Brief 1: Reproduce exactly the lines of the records from the line containing "Where should I click to: Select the 1" through the line containing "Open the Available", both lines included.

Text shown:
Gorillaz, Juliana Hatfield, Feist and more music reviews

PHOTO: Gorillaz perform their new album "Humanz" live on March 24, 2017 in London, United Kingdom.
WireImage via Getty Images

This week Gorillaz make a return, Juliana Hatfield targets misogyny within our culture with her eyes on the White House, Canadian songstress Feist makes a challenging comeback, young rockers Skating Polly get some assistance from Veruca Salt’s Louise Post and Nina Gordon on a new EP and Sonic Youth’s Thurston Moore drops a new album. With the exception of Gorillaz, it is a heavy week for rock releases.

PHOTO: Humanz [Explicit] by Gorillaz
Gorillaz’s “Humanz” ***

A lot of hype and attention is surrounding “Humanz,” the latest offering from animated act Gorillaz. It’s still amazing to me that in the U.S. out of the outfits fronted by Damon Albarn that Gorillaz seem to be a bigger draw than Blur. But their first album in seven years is slightly better than the one-two punch of “Plastic Beach” and the iPad-recorded offering “The Fall” in 2010.

Brief 2: According to the music reviews, which two members of Veruca Salt assist Skating Polly on a new EP?

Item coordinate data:
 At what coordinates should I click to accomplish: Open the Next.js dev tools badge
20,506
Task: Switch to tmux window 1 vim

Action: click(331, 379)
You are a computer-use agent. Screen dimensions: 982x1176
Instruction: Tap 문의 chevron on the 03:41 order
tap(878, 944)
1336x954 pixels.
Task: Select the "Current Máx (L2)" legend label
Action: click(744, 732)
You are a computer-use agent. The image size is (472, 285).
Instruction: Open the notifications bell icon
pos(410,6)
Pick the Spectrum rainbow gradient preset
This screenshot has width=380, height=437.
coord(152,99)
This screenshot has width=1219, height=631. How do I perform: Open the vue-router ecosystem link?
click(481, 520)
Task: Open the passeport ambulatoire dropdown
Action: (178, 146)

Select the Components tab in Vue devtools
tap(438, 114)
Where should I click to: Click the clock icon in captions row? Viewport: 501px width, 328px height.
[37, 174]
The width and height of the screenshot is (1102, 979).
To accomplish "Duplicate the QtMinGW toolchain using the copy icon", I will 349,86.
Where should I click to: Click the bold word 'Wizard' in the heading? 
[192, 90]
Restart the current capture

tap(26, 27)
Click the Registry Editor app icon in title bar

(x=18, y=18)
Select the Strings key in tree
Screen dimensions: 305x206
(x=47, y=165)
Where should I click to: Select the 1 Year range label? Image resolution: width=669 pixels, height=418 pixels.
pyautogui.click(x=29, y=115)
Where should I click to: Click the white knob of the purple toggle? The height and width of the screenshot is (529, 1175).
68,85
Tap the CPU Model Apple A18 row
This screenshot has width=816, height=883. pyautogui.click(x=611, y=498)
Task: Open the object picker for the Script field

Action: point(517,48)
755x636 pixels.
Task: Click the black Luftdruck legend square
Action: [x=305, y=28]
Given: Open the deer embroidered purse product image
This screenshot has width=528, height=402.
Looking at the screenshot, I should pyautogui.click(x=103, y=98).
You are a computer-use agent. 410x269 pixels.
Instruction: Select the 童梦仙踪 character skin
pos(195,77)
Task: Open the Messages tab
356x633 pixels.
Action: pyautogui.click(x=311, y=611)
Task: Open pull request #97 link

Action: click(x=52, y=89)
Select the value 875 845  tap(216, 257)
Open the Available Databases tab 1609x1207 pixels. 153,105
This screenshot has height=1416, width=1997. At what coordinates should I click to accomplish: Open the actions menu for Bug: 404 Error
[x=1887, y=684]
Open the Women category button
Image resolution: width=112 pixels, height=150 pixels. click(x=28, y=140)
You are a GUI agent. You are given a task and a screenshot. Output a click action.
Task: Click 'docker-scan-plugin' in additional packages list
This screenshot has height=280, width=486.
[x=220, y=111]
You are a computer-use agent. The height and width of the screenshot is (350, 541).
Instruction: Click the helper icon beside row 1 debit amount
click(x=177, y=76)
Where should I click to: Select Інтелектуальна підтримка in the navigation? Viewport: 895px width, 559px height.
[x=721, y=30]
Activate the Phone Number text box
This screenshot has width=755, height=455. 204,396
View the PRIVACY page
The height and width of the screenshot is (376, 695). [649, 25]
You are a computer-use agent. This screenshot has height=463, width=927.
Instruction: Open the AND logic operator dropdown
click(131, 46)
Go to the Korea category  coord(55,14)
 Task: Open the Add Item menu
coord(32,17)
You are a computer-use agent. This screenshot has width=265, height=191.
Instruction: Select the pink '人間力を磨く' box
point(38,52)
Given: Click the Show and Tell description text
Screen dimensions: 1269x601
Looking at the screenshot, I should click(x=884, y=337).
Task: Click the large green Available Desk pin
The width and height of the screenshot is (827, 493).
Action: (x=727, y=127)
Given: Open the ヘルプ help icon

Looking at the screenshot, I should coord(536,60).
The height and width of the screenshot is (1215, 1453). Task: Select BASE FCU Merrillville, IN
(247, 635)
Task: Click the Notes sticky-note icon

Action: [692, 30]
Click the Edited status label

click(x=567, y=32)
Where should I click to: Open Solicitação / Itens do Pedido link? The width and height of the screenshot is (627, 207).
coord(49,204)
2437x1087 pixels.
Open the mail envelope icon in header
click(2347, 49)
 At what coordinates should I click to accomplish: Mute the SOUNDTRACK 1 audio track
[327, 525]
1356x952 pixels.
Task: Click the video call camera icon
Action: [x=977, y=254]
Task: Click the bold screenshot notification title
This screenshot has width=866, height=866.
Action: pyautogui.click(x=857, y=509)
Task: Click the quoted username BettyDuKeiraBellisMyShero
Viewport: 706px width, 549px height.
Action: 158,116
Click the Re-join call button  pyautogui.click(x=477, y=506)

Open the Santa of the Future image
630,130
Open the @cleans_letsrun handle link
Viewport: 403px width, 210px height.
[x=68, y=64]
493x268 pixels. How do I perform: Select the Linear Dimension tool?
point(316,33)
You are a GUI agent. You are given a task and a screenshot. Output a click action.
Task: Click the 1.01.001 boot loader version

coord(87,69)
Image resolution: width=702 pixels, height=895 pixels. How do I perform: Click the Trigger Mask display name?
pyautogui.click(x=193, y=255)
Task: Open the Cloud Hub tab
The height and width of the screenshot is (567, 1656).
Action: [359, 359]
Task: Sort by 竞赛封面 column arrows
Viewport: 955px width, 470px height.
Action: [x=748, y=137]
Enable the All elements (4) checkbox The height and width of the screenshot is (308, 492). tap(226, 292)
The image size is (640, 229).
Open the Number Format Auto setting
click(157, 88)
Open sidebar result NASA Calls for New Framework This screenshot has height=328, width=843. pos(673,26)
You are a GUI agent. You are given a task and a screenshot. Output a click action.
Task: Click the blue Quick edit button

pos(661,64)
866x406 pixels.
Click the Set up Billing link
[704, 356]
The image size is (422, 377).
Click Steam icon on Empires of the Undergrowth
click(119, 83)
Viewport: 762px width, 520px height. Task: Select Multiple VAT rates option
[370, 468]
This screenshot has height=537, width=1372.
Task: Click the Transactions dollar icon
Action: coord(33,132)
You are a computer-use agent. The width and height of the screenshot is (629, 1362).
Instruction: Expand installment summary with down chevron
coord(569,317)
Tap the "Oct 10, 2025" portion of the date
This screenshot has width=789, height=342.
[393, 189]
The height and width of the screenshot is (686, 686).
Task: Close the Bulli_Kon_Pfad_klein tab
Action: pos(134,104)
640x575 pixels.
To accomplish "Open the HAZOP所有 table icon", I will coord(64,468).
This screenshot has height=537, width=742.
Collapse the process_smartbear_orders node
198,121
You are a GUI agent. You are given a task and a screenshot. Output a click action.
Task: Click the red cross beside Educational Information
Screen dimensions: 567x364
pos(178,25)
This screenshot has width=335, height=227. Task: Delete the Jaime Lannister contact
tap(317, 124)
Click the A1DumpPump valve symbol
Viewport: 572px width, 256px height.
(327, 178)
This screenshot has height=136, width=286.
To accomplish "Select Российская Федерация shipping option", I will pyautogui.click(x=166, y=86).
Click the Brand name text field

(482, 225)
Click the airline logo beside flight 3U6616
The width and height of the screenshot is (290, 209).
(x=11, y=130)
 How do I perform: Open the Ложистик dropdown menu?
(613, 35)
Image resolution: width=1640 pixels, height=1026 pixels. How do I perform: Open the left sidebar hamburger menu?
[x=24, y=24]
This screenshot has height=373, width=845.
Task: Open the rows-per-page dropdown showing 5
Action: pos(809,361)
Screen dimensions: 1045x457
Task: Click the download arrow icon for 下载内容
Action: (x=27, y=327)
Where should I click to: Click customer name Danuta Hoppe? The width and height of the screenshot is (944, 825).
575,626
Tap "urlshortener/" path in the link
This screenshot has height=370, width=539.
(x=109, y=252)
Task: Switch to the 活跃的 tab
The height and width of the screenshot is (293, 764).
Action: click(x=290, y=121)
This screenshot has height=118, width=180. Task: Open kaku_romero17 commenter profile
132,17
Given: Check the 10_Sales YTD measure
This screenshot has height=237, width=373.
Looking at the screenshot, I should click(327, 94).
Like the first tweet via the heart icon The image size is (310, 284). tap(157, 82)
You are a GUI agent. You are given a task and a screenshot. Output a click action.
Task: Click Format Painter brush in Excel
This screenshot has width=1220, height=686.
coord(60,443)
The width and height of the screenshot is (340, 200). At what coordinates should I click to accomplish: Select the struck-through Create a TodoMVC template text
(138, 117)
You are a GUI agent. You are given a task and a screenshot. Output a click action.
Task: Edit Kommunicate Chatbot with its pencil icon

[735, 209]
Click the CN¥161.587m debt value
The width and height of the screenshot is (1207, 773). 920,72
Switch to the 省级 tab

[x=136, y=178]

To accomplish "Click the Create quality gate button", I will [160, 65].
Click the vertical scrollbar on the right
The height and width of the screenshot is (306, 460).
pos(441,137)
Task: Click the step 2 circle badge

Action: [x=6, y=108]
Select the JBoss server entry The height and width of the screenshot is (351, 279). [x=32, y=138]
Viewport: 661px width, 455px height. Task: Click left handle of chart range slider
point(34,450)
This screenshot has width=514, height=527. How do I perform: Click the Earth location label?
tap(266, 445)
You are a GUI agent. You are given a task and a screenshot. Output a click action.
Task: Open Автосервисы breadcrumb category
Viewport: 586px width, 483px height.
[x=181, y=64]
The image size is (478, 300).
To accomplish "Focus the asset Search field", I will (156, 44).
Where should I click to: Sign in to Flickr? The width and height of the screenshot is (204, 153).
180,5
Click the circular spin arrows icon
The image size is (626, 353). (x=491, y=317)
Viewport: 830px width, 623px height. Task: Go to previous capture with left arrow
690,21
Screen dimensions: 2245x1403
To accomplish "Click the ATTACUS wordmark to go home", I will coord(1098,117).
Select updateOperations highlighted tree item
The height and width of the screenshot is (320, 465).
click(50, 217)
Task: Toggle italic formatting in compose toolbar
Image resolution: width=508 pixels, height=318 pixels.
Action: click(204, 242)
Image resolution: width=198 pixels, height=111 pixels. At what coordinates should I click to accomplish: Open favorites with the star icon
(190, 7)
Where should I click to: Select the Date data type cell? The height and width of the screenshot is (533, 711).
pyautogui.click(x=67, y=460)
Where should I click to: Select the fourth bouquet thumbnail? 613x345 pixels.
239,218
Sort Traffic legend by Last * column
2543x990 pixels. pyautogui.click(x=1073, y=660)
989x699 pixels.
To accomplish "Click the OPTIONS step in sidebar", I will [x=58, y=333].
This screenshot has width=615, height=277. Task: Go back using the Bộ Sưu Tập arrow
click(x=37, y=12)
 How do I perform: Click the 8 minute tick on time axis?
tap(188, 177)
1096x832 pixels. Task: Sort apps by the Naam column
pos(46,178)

Written answer 1:
Where should I click to: Select the 1 Year range label? Image resolution: width=669 pixels, height=418 pixels.
pyautogui.click(x=29, y=115)
Where should I click to: Click the white knob of the purple toggle? The height and width of the screenshot is (529, 1175).
68,85
Tap the CPU Model Apple A18 row
This screenshot has width=816, height=883. pyautogui.click(x=611, y=498)
Task: Open the object picker for the Script field

Action: point(517,48)
755x636 pixels.
Task: Click the black Luftdruck legend square
Action: [x=305, y=28]
Given: Open the deer embroidered purse product image
This screenshot has width=528, height=402.
Looking at the screenshot, I should pyautogui.click(x=103, y=98).
You are a computer-use agent. 410x269 pixels.
Instruction: Select the 童梦仙踪 character skin
pos(195,77)
Task: Open the Messages tab
356x633 pixels.
Action: pyautogui.click(x=311, y=611)
Task: Open pull request #97 link

Action: click(x=52, y=89)
Select the value 875 845  tap(216, 257)
Open the Available Databases tab 1609x1207 pixels. 153,105

Written answer 2: Louise Post and Nina Gordon.